Work request –
Reproduce only the lines that begin at the line with "You are a computer-use" and run to the end of the entries; omit every picture.

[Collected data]
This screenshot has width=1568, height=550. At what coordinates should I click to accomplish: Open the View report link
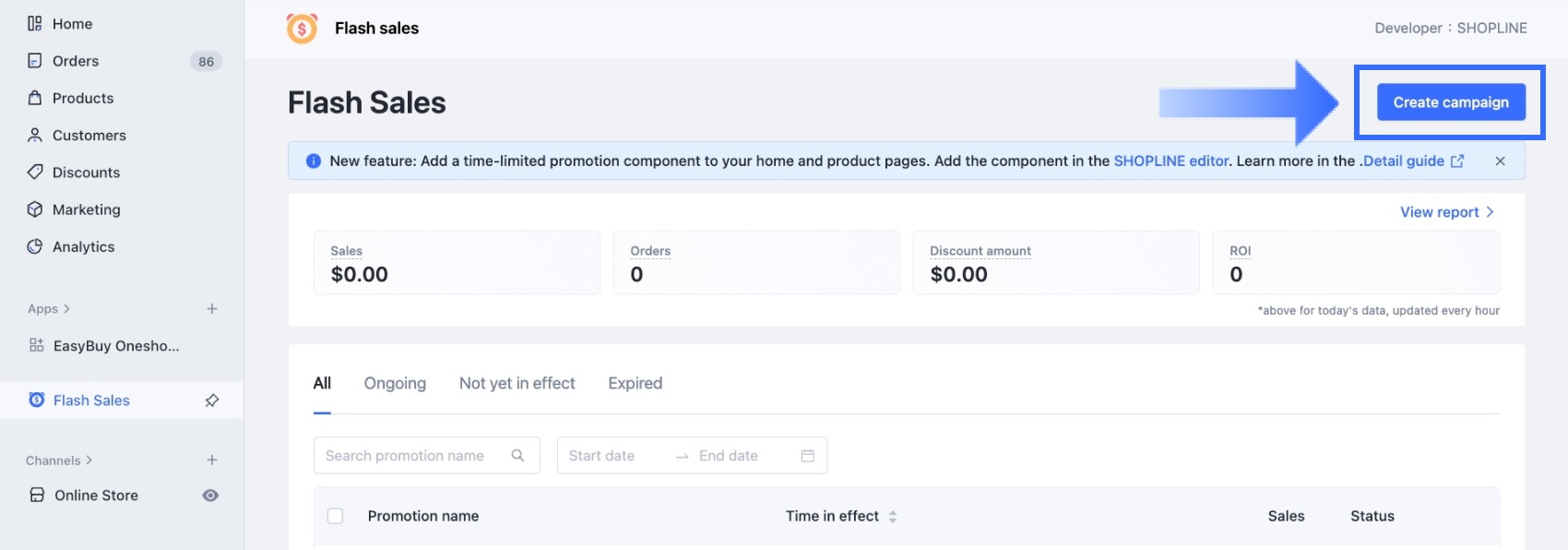point(1445,212)
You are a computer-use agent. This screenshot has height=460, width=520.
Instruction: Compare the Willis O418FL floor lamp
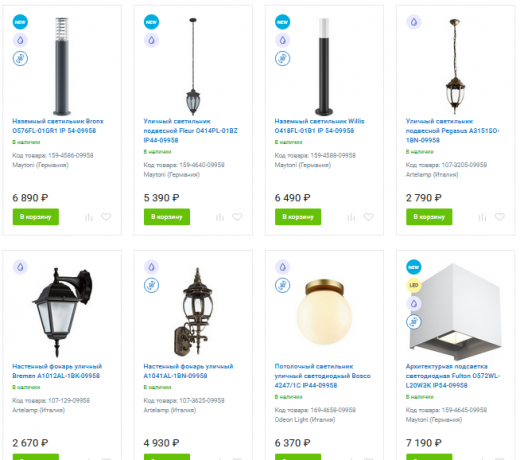(x=351, y=217)
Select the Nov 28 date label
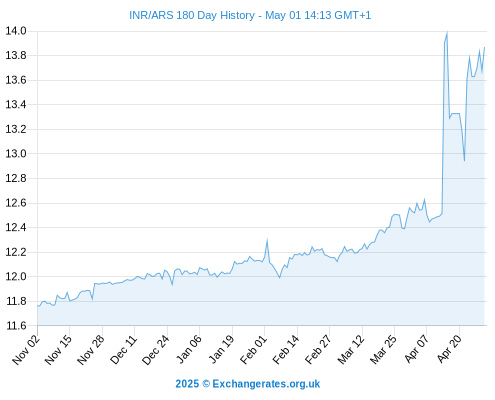 coord(91,350)
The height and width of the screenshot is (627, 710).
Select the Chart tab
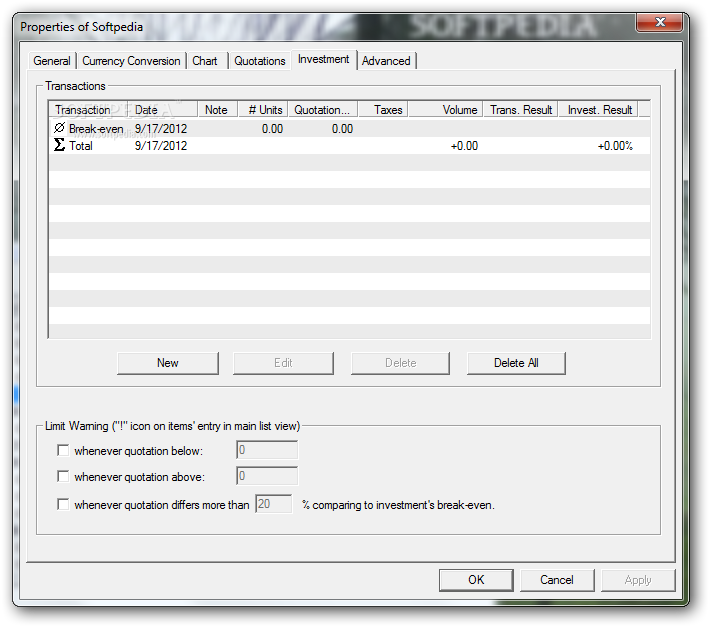(205, 61)
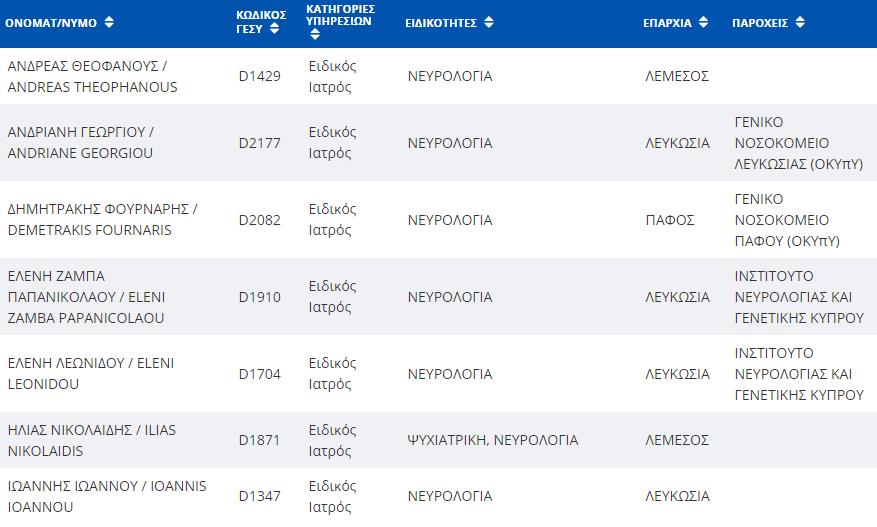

Answer below –
You are a computer-use agent. This screenshot has height=460, width=520.
Instruction: Compare the Willis O418FL floor lamp
(x=351, y=217)
Select the Nov 28 date label
 coord(91,350)
The height and width of the screenshot is (627, 710).
Select the Chart tab
(205, 61)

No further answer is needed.